Greenlight Capital intensified its battle against General Motors, publishing credit ratings documents that it said the car manufacturer inappropriately changed to weaken the hedge fund’s proposal to produce two classes of GM stock.
Greenlight, which owns 3.6 percent of the automaker shares, has stated its dual share strategy would increase GM’s worth by creating a dividend class and a routine stock class known as capital appreciation shares.
In its proxy declaration last month, Greenlight stated GM substantially changed the plan’s term sheet before it existed to credit score agencies, a move the hedge fund stated was indicated to turn the firms against the structure.
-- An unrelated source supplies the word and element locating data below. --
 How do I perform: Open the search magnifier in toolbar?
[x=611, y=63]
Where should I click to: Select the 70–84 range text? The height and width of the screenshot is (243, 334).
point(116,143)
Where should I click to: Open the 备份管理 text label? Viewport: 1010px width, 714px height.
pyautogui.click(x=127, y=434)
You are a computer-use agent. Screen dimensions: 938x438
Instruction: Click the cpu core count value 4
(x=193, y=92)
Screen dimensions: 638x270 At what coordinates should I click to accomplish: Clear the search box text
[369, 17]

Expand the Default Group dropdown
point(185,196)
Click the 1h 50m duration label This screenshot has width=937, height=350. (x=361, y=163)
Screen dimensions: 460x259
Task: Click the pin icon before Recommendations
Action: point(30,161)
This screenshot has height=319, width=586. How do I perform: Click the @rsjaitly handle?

On Thursday, Greenlight posted its initial term sheet, which it stated was given to the companies, together with an annotated file highlighting the modifications.
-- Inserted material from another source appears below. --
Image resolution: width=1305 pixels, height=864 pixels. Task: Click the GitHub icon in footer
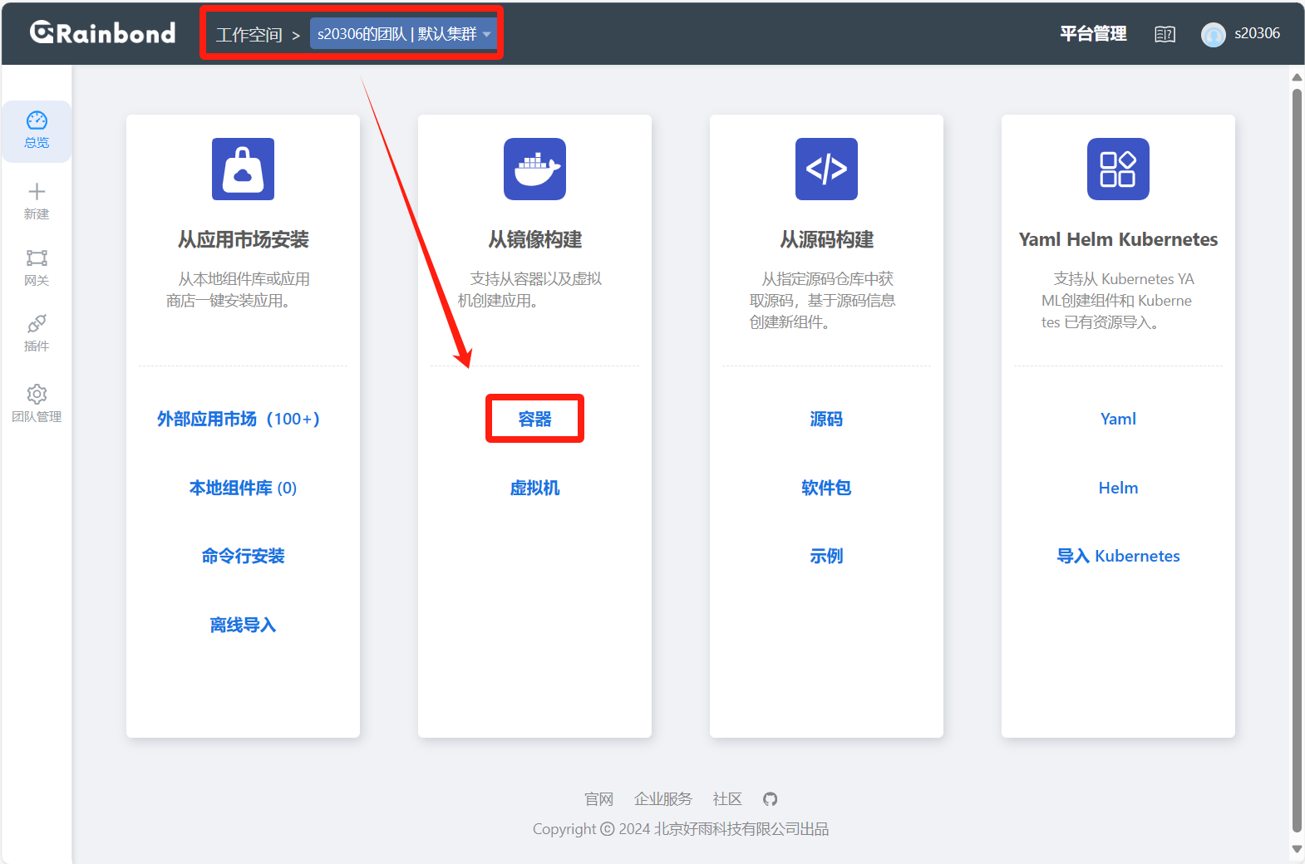770,799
“Our strategy does not have cumulative dividends,” hedge fund stated in among the annotations – mentioning an essential sticking point in the debate over the strategy. In another annotation, Greenlight underlined a modification from the original and said GM developed a term to misrepresent its strategy.
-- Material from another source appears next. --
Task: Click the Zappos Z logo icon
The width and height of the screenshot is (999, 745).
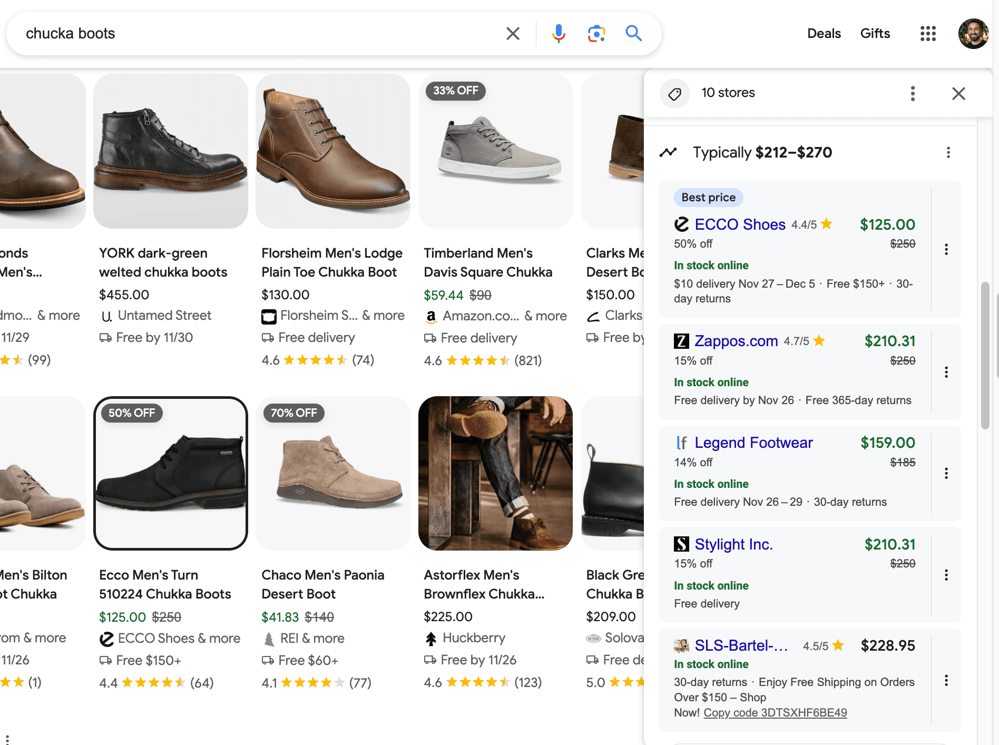Action: click(681, 341)
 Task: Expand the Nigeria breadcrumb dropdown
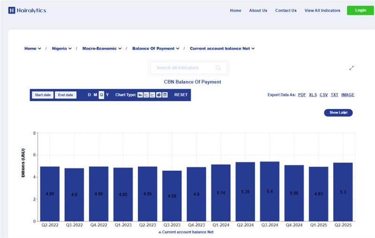point(61,48)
Greenlight, run by David Einhorn, argued that the dividend shares work as common equity and should not be dealt as debt.
GM has stated that since hedge fund’s strategy calls for the dividends on the dividend shares to be gotten ahead of capital appreciation share distributions, the structure is cumulative by definition. As per GM’s analysis, this suggests any dividends that build up in duration where there is no payout must be paid ahead of any distributions, consisting of share repurchases.
Ratings firms have agreed the company in judgment that the dividend class functions like a debt security, which could impact GM’s credit rating.
Greenlight in its annotated letter mentioned over 13 changes made to the actual term sheet.
GM said on Thursday that it provided details properly and responsibly to the ratings agencies, a declaration that Greenlight disagreed with in a afternoon response.